# SAGINAW RIVER: "THE LAST HURRAH" Outing 3/14



## Steely-Head (Dec 2, 2001)

If the ice conditions are still good this Friday, I WILL be on the ice north of the Z-bridge in the usual spot, channel 8. The ice should still be good as the warm temps are supposed to hit late Friday. I know alot of you river rats can make it, lets make another outing out of it before the season closes.


----------



## Rat City Hooker (Jan 30, 2003)

Here we go again Count me in Will be there on fri afternoon Lets get them eyes


----------



## slammer00 (Mar 7, 2002)

Come on steely-head, cant you get enough of this. . Yeah I guess you can count me in. I will hit the river tomorrow, the bay thursday and the river the last two days.


----------



## riverboy (Mar 20, 2002)

Well I guess!!!!!!


----------



## fish patroll (May 8, 2002)

i'll be there ch.8


----------



## WALLEYE MIKE (Jan 7, 2001)

You guys gonna be there in the morning? Going to try to talk a couple of buddies into a trip.


----------



## Steely-Head (Dec 2, 2001)

I'll be there from noon til just past dark, but i'm sure some others will be getting there earlier


----------



## slammer00 (Mar 7, 2002)

I will be down there around 2 or so and fish till dark, but if we do good on the bay on thursday I will probably go back to the bay, but we will see.


----------



## fish patroll (May 8, 2002)

i should be there from 6 am to ?


----------



## patcheroo (Jan 3, 2003)

Was able to talk the boss into giving me Thursday and Friday OFF WORK YEEEEAAA!!!! I should be there bright and early. Art you still having trouble getting up in the morning? He..He......Patch


----------



## Steely-Head (Dec 2, 2001)

Nope, cant do it! The late bite for me!


----------



## Gus (Jan 14, 2003)

I should be there if the ice holds out! I hooked

Gus


----------



## Steely-Head (Dec 2, 2001)

Attendance list as of now:

Slammer00 
Patcheroo (morning)
Steely-Head
Riverboy 
Trophy Tracker (morning)
Gus 
Rat City Hooker
Walleye Mike (morning?)


----------



## slowpoke (Jan 30, 2001)

"Z" bridge Wed. from 2pm till dark report: Ice was 8" where I was, did not see many fish caught,{ seen 8 caught}, water temp 32-33F, I got one 8lb-13oz. just before dark. I'll be up there some time Fri. don't know what time. cya.


----------



## Young Steve (Jan 12, 2001)

I've been there 4 times and haven't caught squat!! I should be there sometime after 2pm. 

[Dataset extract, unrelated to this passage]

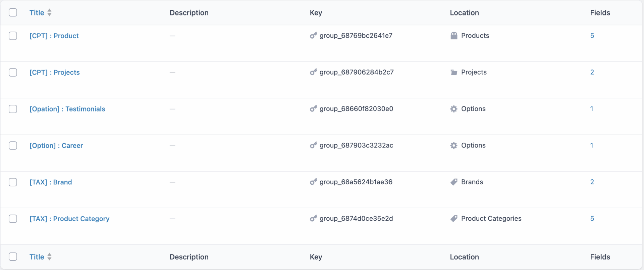
Task: Check the [Option] : Career row checkbox
Action: 13,145
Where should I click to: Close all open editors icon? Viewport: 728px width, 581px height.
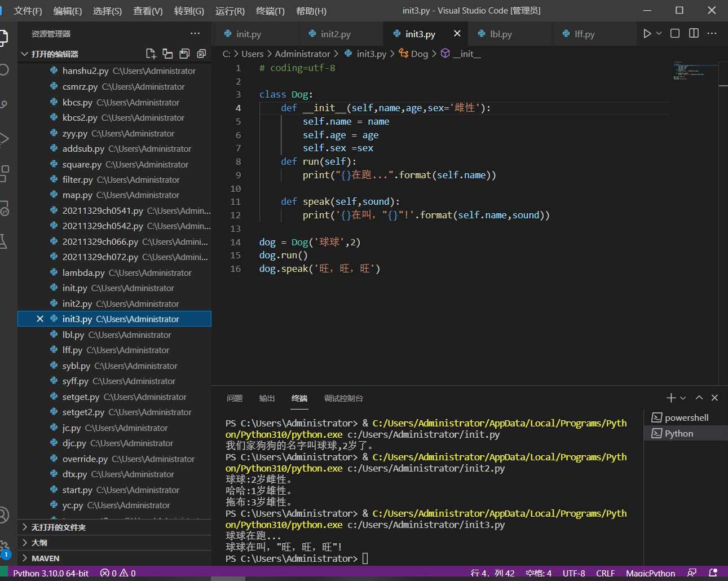[x=201, y=54]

Is everyone going down by the powerlines or the same spot the first outing was?? I guess I should bring my radio.

Fish On!!


----------



## Steely-Head (Dec 2, 2001)

Powerlines for me, downstream from the parking. I have gotten 5 fish in that general area over 4 trips. Granted, two were dinks, but that's still action.


----------



## WALLEYE MIKE (Jan 7, 2001)

I'm out for tomorrow. Todays snow plowing whacked me out. Not as young as I used to be. Hope you all limit out and make me feel bad.


----------



## fish patroll (May 8, 2002)

i'm not going to make it tommorrow i've come down with the flu.


----------



## Steely-Head (Dec 2, 2001)

Well, I called the last outing a "mini outing" in the original thread and 25 guys showed up. I call this an "outing" and we will be lucky to have 7 or 8!   Oh well, I'll see everyone out there!


----------